Week 2 Flashcards
What happens to recurrent and persistent hyperglycaemia
- Glucose becomes irreversibly bound to RBC, blood vessel walls and interstitial tissue
- One byproduct of this irreversible binding is advanced glycosylation end products (AGE) that leads to 4 main problems
What are the 4 main problems that AGE cause due to recurrent/persistent hyperglycaemia
- AGE binds to cells and increases release of inflammatory cells - increase permeability = monocytes and LDL move into endothelial layer and become macrophages to engulf LDL= foam cells which narrow BV, rupture and plaque formation
- Decreased nitric oxide - loss the ability to vasodilate BV = vasoconstriction
- Coagulant changes - promotes platelet aggregation - increases clotting = increases risk of thrombosis
- Increases oxidative stress/damage - imbalance between the production of free radicals (that damage cells) and our bodys ability to fight the, off - fibrosis of tissue (thickened and inflexible)
What are 3 complications that AGE
- Atherosclerosis - plaque build up
- Arteriosclerosis - artery wall stiffens
- Inflammation
What are micro vascular complications of poorly unmanaged diabetes
Retinopathy: accumulation of AGE = chromic inflammation = oxidative damage / sclerosis and thickening of capillaries = RBC aggregate + macular thickness = poorly managed hypertension will reduce NO causing increased BP = increase pressure on eye = haemorrhage and micro aneurysm = decreased perfusion = ischemia
Nephropathy: hyperglycaemia = hyperfiltration in glumeruli = glomeruli are injured = microalbuminuria which allows certain products to move through that shouldn’t (albumin) = increase affecting Arteriolosclerosis dilation due to dysfunction in vasoconstriction= increases glomeruli pressure = reduce surface area and filtration - renal failure
Neuropathy: AGE = reduced NO = vasoconstriction = reduced blood to neves = ischemia = impaired axonal transport = demyelination - nerves loose myelin sheath = nerves slow down and damage nerve endings, = ALOC, pain, numbness, risk of infection
What are macro vascular complications of persistent hyperglycaemia
Atherosclerosis:
- AGE = reduced NO = vasoconstriction = HT.
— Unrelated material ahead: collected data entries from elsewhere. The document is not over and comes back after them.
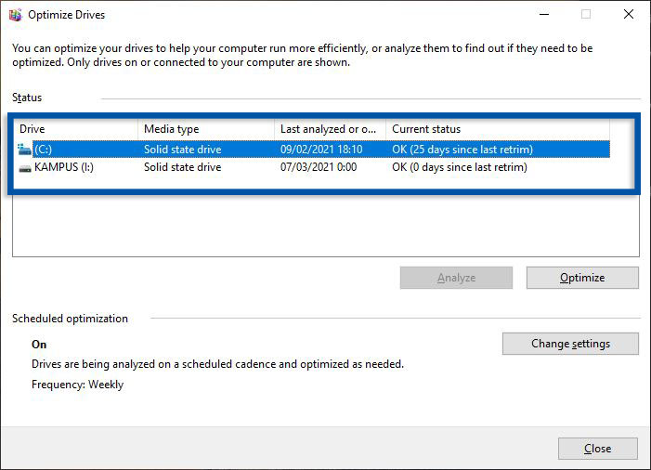Select the KAMPUS (I:) drive icon
The height and width of the screenshot is (470, 651).
[24, 167]
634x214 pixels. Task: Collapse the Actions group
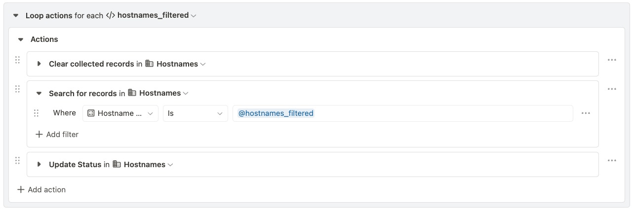coord(21,39)
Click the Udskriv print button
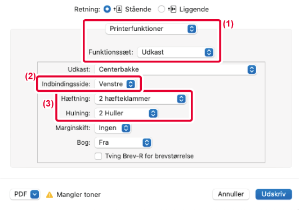299x210 pixels. tap(274, 194)

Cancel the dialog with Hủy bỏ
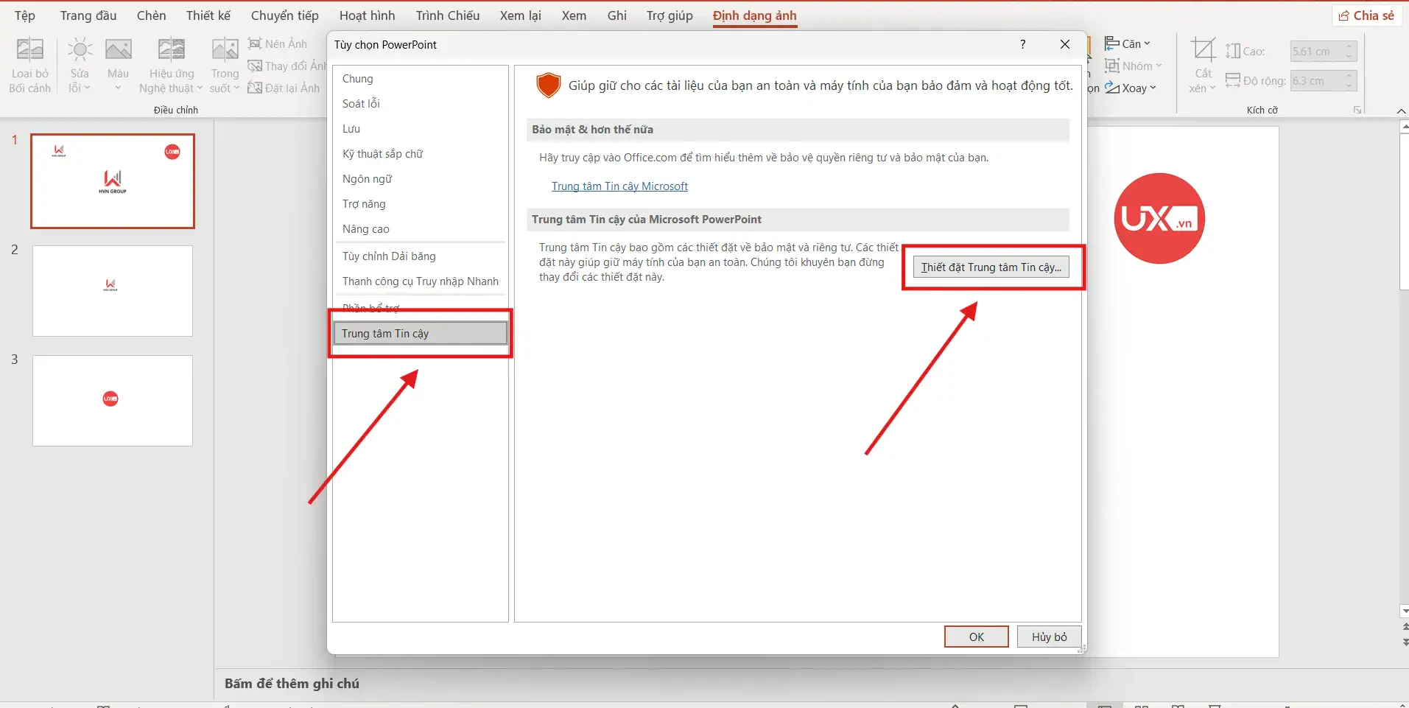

- Vascular changes to wall and thickening of vessel ‘ damage to artery wall
- Overtime substances (cholesterol,fats,waste) travelling in blood accumulate inside damage area
- Chemical reactions causes cholesterol to oxides
- Initiate inflammatory response
- Monocytes from blood stream travel to site, turn into macrophages and eat cholesterol
- Macrophages then turn into foam cells which accumulate to form plaque
- As plaque increases in size, arterial wall hardens.
- Smooth muscles cells within arterial wall begin to multiply and move onto surface of plaque to form fibrous cap
- Overtime cap may erode/be, to form a clot that reduces or blocks blood flow
- Results in coronary artery disease, cerebral vascular disease, peripheral vascular disease,
How is increased risk of infection associated with persistent hyperglycaemia
Under normal conditions
- bacterial infection results in release of chemokines that attract circulating neutrophils to endothelium (process of chemotaxis)
- Molecules on the endothelial cell surface allow the neutrophil to be captured then roll along and adhere migrate into tissue to reach infection.
- Neutrophil engulf bacteria and eliminate them via phagosomes (process of phagocytosis)
In hyperglycaemia
- Chemotaxis is reduced, and adherence is reduced. Therefore results in reduced activation of macrophages - reduced phagocytosis
- Also effects complement cascade. Reduces MAC (membrane attack complex) which role was to make bacteria porous to influx fluid for cell death - reduces immune system
- Skin damage: reduced perfusion - reduced fighting off organism
- Neuropathy: reduced pain sensation - reduced early warning signs.